Advantages of HPaxos 2.0
-
Explicit
broadcast
primitive
We assume a broadcast primitive, which sends each message to each acceptor and learner. For liveness, this primitive must provide the guarantee that each message received by one honest (safe and live) acceptor is eventually received by all acceptors. To guarantee this, the original Heterogeneous Paxos had each acceptor echo well-formed messages to all other acceptors. Instead, we leave the exact implementation of broadcast out of the Heterogeneous Paxos 2.0, allowing multiple possible implementation options. While echoing all messages would work, so would (for example) explicitly requesting unknown refs from a received message, which would (likely) require much less bandwidth. -
Optimized sending of 2a messages
Instead of sending a 2a message for each learner, as per the original algorithm version, we send a single 2a with a set of learners. Conceptually, this is similar to sending a set of 2a messages, but in practice, it is more efficient, both to send and to track with message references. -
One message in, at most one message out
Given the broadcast primitive and the 2a messages, we substantially simplify our protocol as follows. We remove all recursion and broadcast at most one message for each message received. Thus, instead of each actor receiving its own message in the same atomic action that it sends it (messages are broadcast, so actors receive their own messages), they receive them in some future action, just like any other message. -
Improved Byzantine behavior detection
The original protocol assumed the comparison of transitive history sets. In the new version, we ensure that each message specifies the previous message from the same sender. This makes it much easier to detect and implement certain kinds of Byzantine behavior without sacrificing any guarantees.
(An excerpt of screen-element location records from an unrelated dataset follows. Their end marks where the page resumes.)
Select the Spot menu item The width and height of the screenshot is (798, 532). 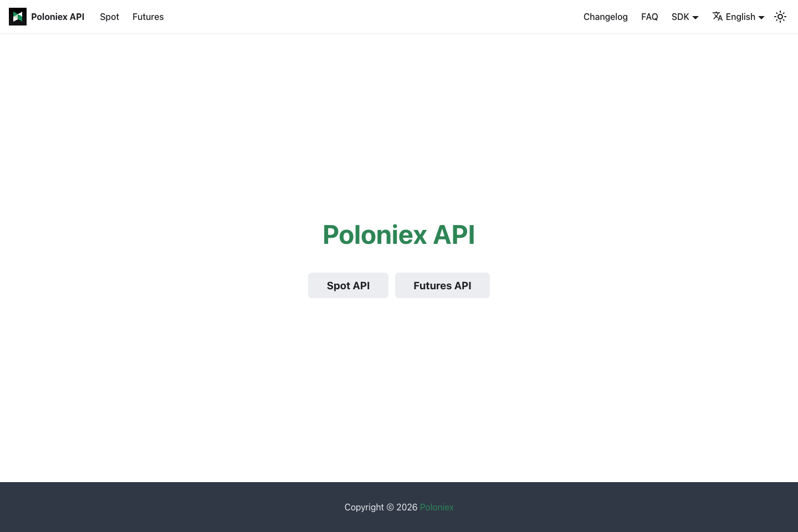coord(109,17)
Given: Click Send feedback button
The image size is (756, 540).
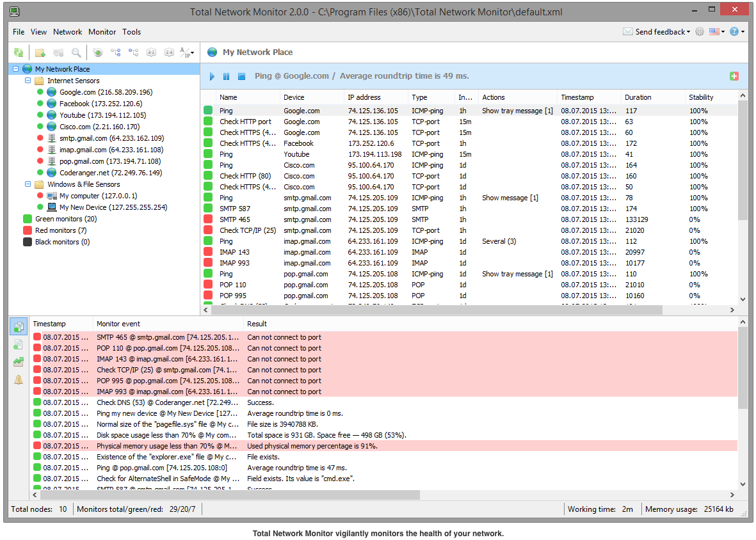Looking at the screenshot, I should (656, 31).
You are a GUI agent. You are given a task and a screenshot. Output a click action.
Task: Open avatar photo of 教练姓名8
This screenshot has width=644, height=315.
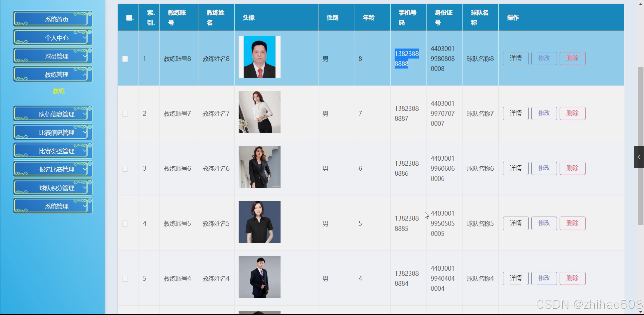click(259, 57)
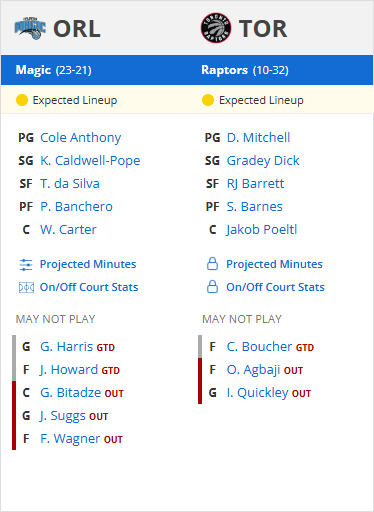Screen dimensions: 374x512
Task: Open Cole Anthony player page
Action: 81,137
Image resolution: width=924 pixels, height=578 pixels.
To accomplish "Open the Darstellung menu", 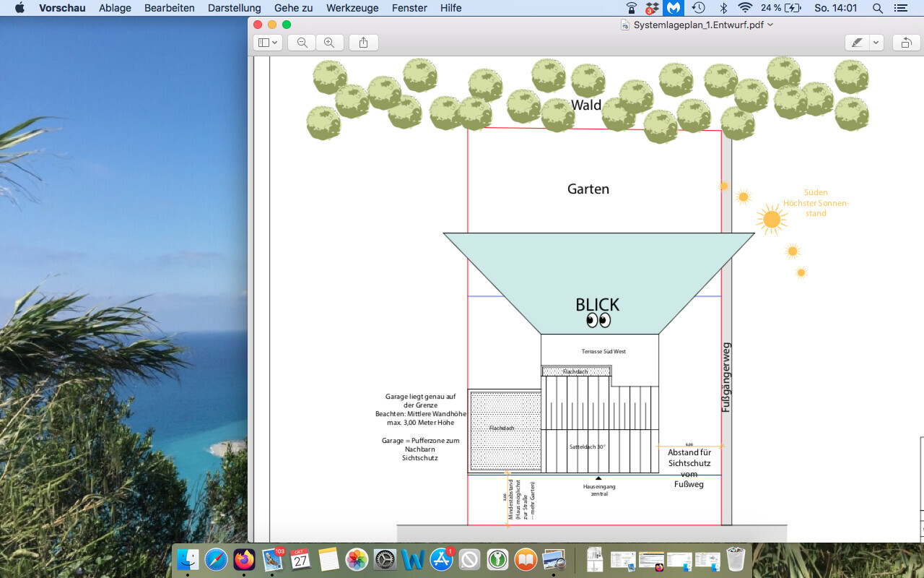I will click(x=234, y=8).

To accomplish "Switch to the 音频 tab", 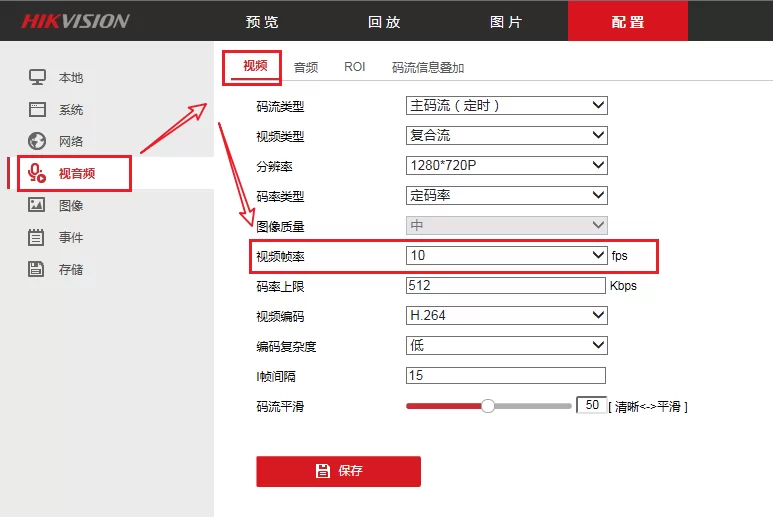I will point(306,67).
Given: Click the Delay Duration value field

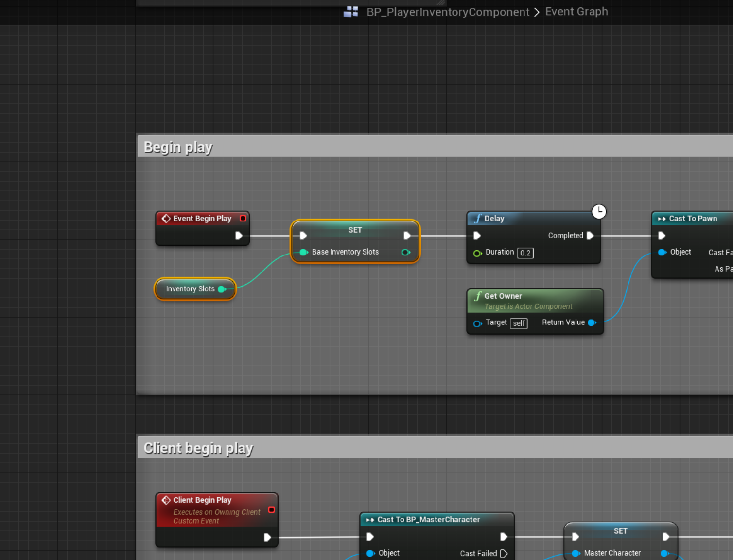Looking at the screenshot, I should (x=525, y=253).
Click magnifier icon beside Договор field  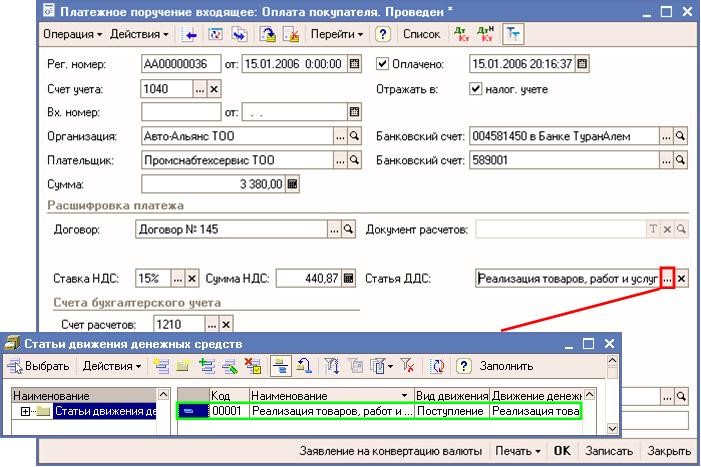(x=350, y=229)
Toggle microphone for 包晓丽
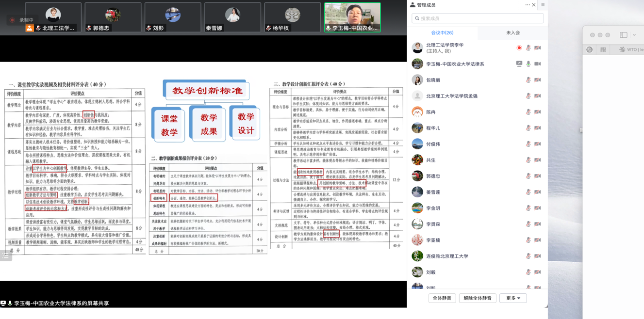644x319 pixels. (528, 80)
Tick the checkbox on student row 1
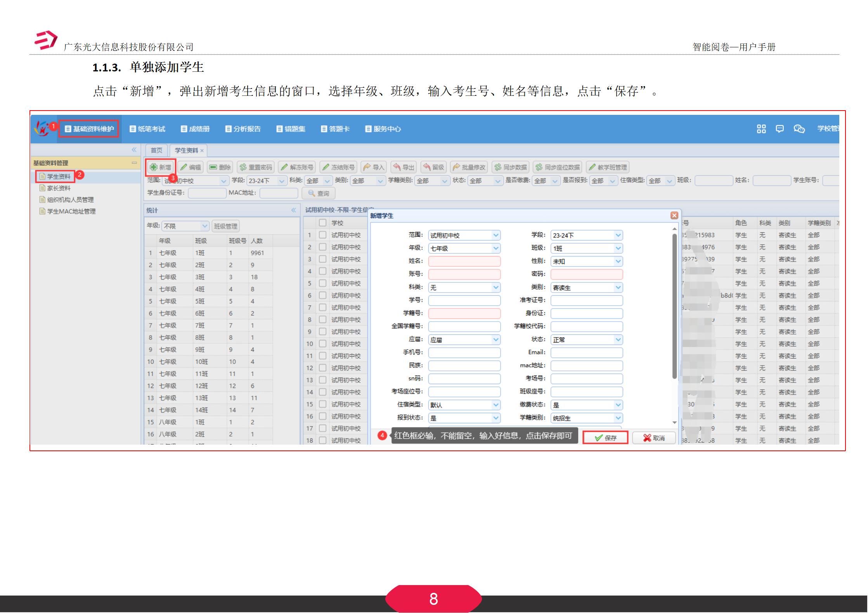Image resolution: width=868 pixels, height=613 pixels. (x=322, y=235)
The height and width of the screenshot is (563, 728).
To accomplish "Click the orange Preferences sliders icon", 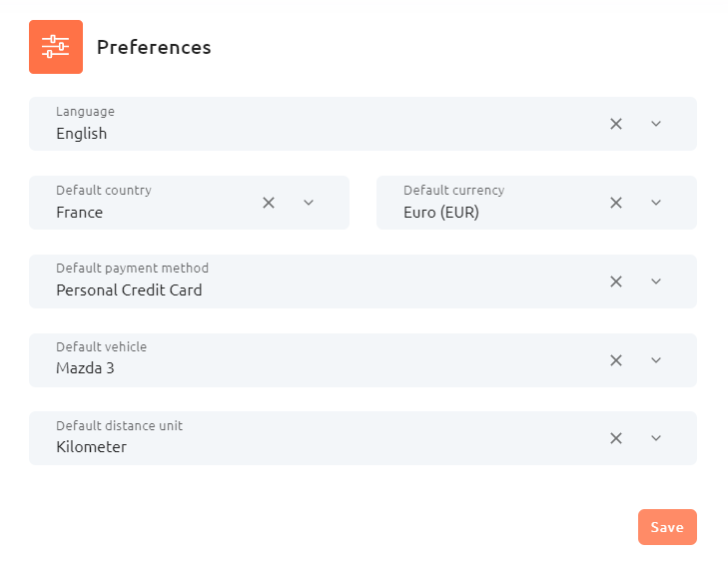I will (x=56, y=47).
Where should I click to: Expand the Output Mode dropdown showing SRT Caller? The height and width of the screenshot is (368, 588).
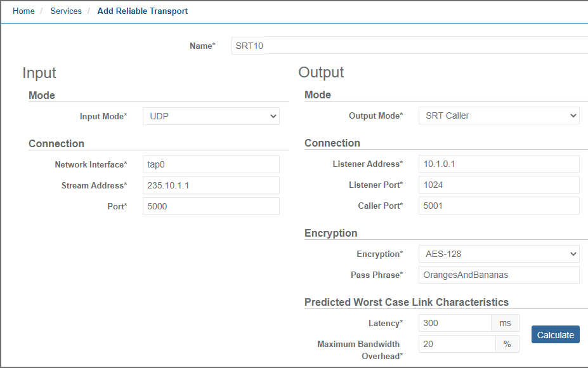point(499,115)
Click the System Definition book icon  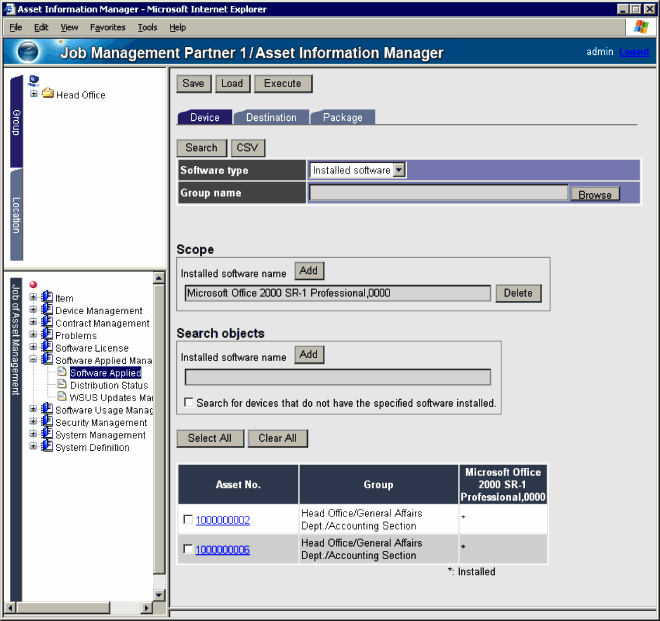pos(47,448)
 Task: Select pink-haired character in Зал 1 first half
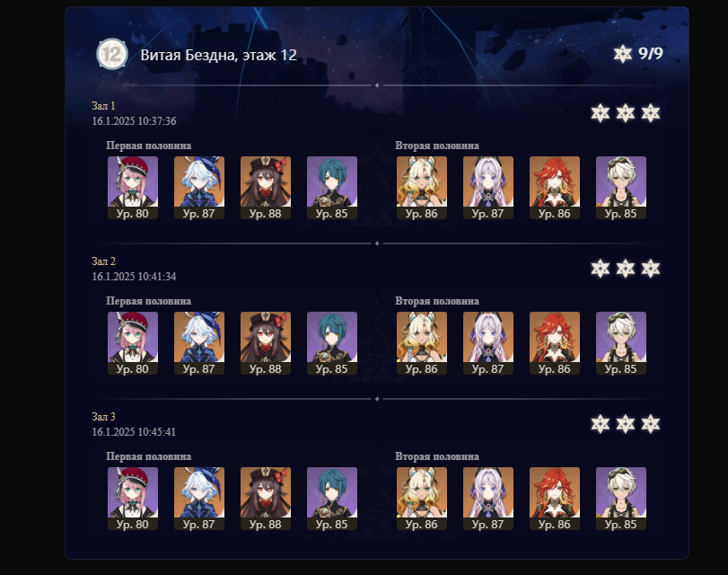pyautogui.click(x=133, y=188)
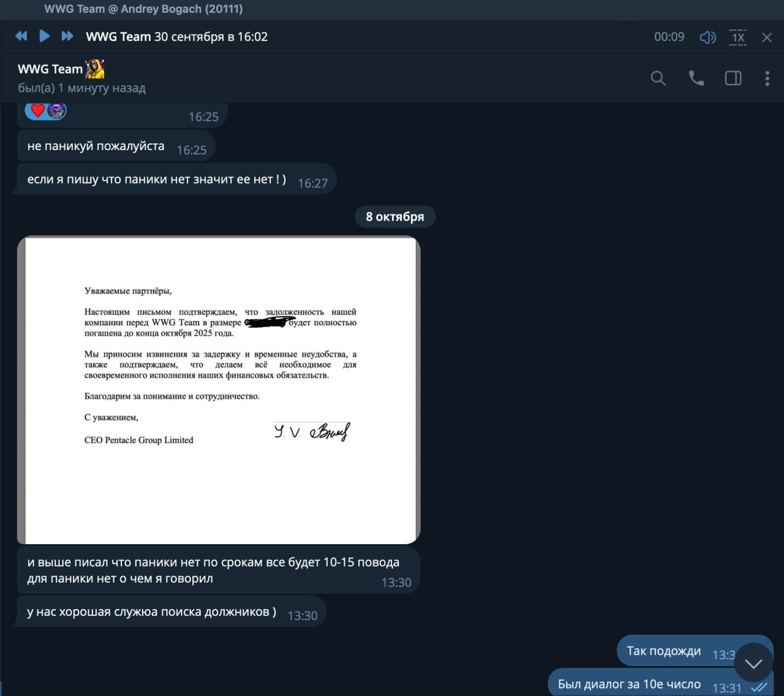The height and width of the screenshot is (696, 784).
Task: Click the WWG Team avatar emoji
Action: (x=95, y=69)
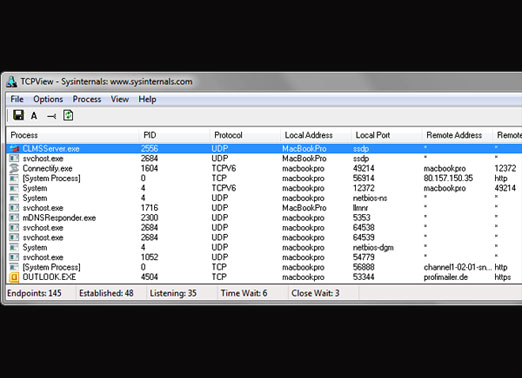Viewport: 522px width, 378px height.
Task: Click the Save floppy disk toolbar icon
Action: [x=18, y=115]
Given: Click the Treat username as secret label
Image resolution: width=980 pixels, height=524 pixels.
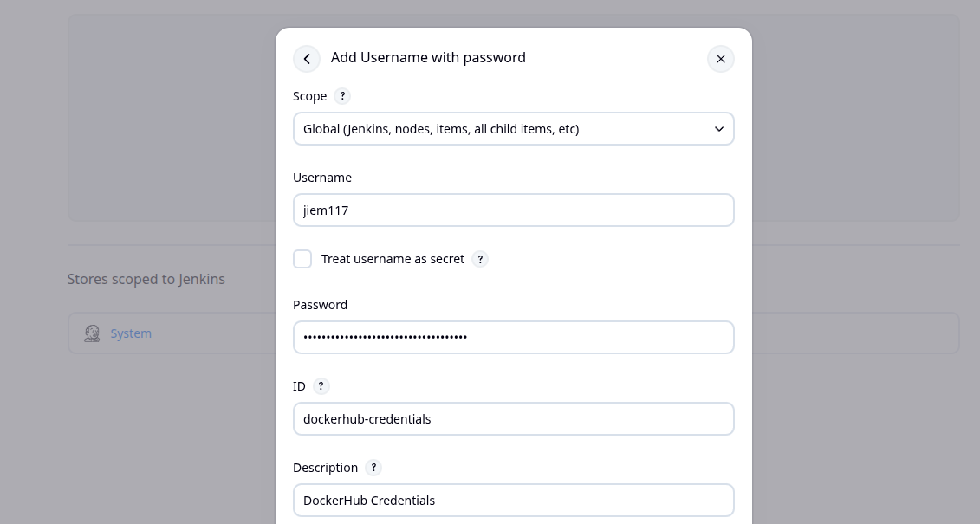Looking at the screenshot, I should [x=393, y=259].
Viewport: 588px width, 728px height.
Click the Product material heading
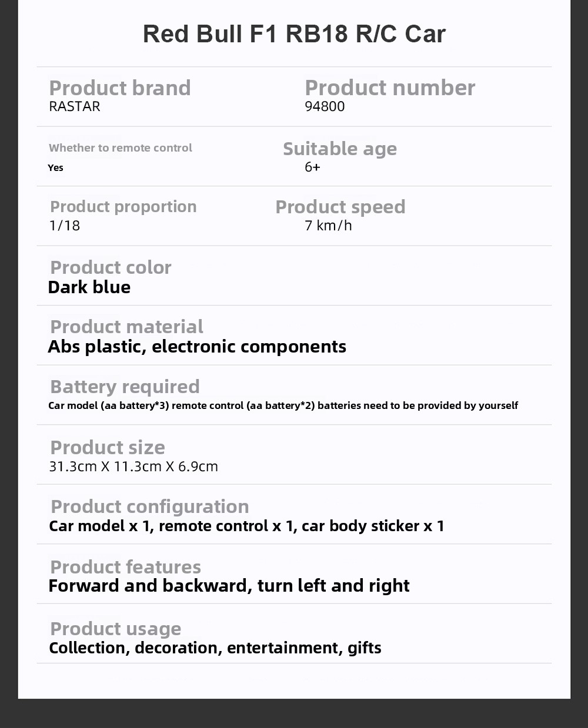click(x=127, y=327)
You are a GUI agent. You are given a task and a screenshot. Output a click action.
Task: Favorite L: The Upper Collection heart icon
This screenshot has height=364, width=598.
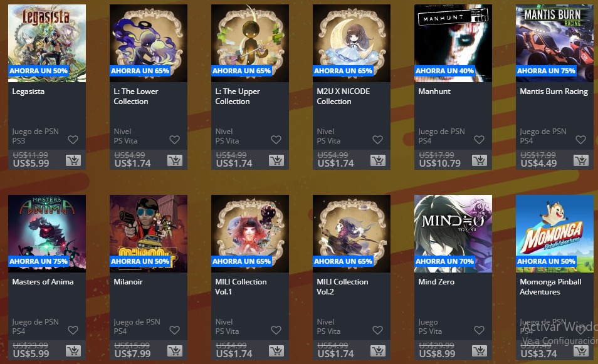pos(276,140)
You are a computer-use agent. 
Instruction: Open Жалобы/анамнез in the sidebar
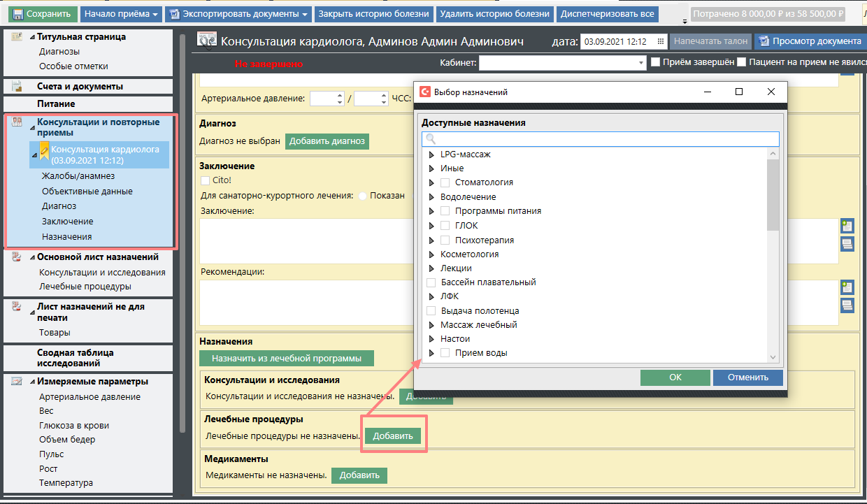click(x=78, y=176)
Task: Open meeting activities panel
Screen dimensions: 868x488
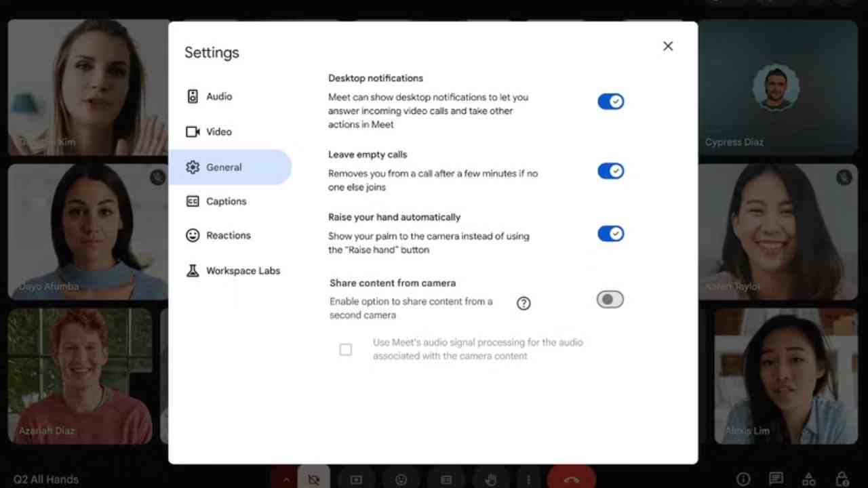Action: pyautogui.click(x=808, y=480)
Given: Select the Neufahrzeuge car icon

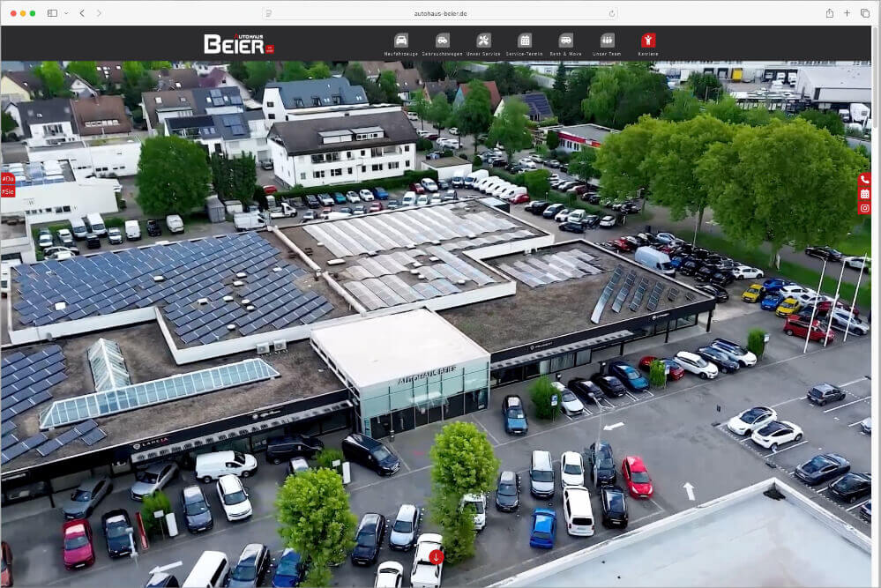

Formal verification of HPaxos 2.0
We have formally verified the newly introduced HPaxos 2.0 and proved the safety of the algorithm using the TLAPS proof system of TLA+.
Shortcomings
Since the introduced algorithm operates on the graph structure of messages, when implemented naively unfortunately it has rather high complexity of single message processing.
More specifically, in the worst case, the complexity is O(l \cdot n^5), where l is the number of learners (i.e. chain ids) participating in the heterogeneous consensus and n is the number of messages processed so far.
While our HPaxos 2.0 algorithm improves the complexity of the original HPaxos (which is O(l^2 \cdot n^5)), clearly more efficient versions are desired.
Ongoing and future work
We have an idea on how to further reduce the complexity of HPaxos 2.0 to O(l \cdot n), and started working on our idea already.
Our results achieved so far are scattered across the following three resources:
In Q4, our plan is to finalize the development of the new optimized version of the protocol HPaxos 2.0 ^{\text{eff}} with the complexity of O(l \cdot n), and formally verify the algorithm to demonstrate its safety. We are also planning to provide the first version of the implementation in the Anoma node and test the liveness of the algorithm within the Anoma infrastructure.